Over time, however, being different things to different people becomes more and more difficult. For a party whose origins are based on religion as much as class, same-sex marriage was never going to be easy, and strong words have been used in recent days. A group of Conservative activists called the bill “flawed, un-Conservative, divisive, and costing us dearly in votes and membership,” and accused Cameron of “utter contempt for ordinary people.”
And yet. No-one should ever have been under the illusion that Cameron’s views were not out of step with a lot of Conservative opinion. He was chosen as a liberal, as an acknowledgement that the party had drifted too far to the right and needed to change course to be able to win government. The membership that elected him made the bargain with their eyes open; one commentator described the party at the time as “trusting, excited, a little terrified of the risk they have just taken, but with a sense that absolutely anything could happen next.”

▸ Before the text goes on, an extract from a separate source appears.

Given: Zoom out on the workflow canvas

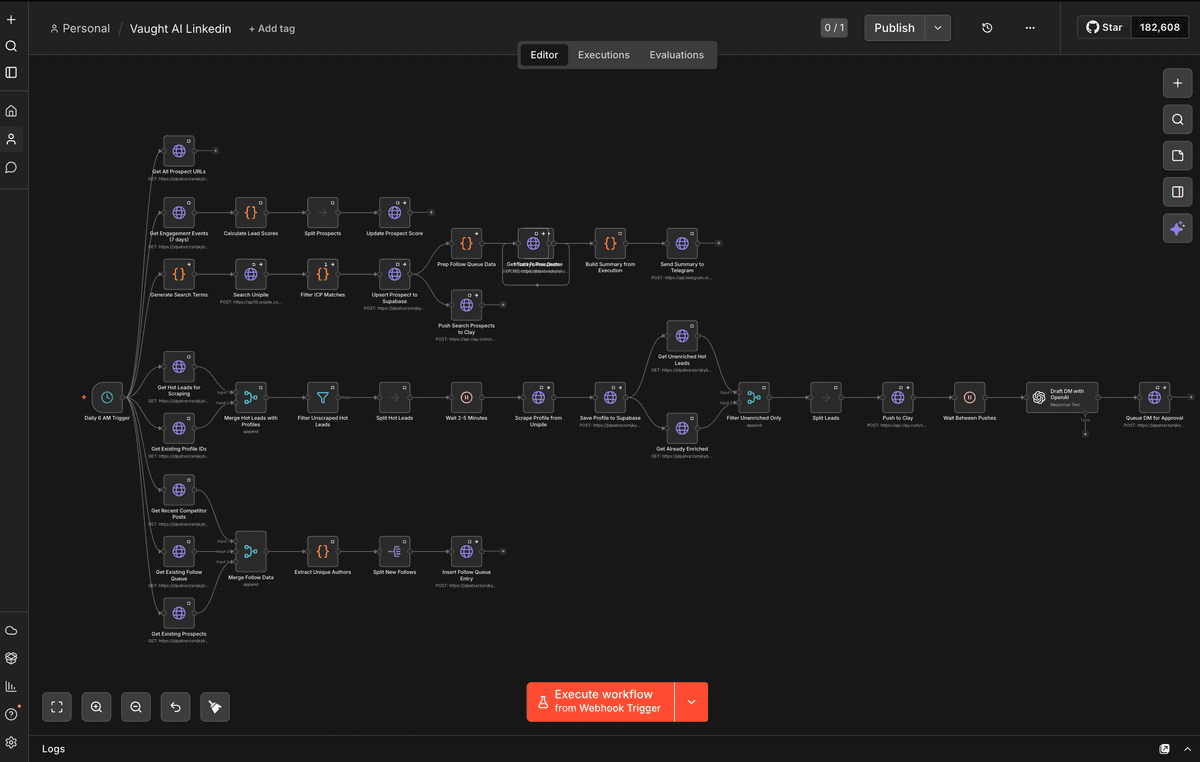Looking at the screenshot, I should pyautogui.click(x=135, y=707).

Because he was not clear, the enemies of modernisation within his party were never fully confronted and defeated. He campaigned for the leadership on the slogan “change to win”. But it only half-changed and then it only half-won.
In fact, the Tories are not uniformly enemies of modernity (they would never have elected Cameron if they were, no matter how desperate they were), and the current revolt, although widespread, is still probably not fatal for Cameron. Although the media didn’t seem to think so, the vote on the EU referendum could have been a lot worse: the large majority of the party still backed the government’s position.
Nor, on the specific question of same-sex marriage, is it at all clear that Cameron could have done any better. Given the traction the issue has got in the rest of the world there was no chance it could be kept off the agenda entirely. The alternatives were either to embrace it explicitly, or to keep quiet as a government and hope that, with suitable encouragement, a sympathetic backbencher could get it through with cross-party support.
The second option might have worked better, but there’s a pretty good chance it wouldn’t have – that, without endorsement from the top, same-sex marriage would have been overwhelmingly opposed by Tory MPs and as a result would have either (a) been defeated on the floor of the Commons or (b) been carried almost entirely on Labour and Liberal Democrat votes. Either outcome would have cast the Tories as villains in the eyes of the majority of the electorate.
For the Conservatives to purge Cameron as too liberal would be to commit electoral suicide, and most of them know it. They might not like him, but for the foreseeable future they’re stuck with him.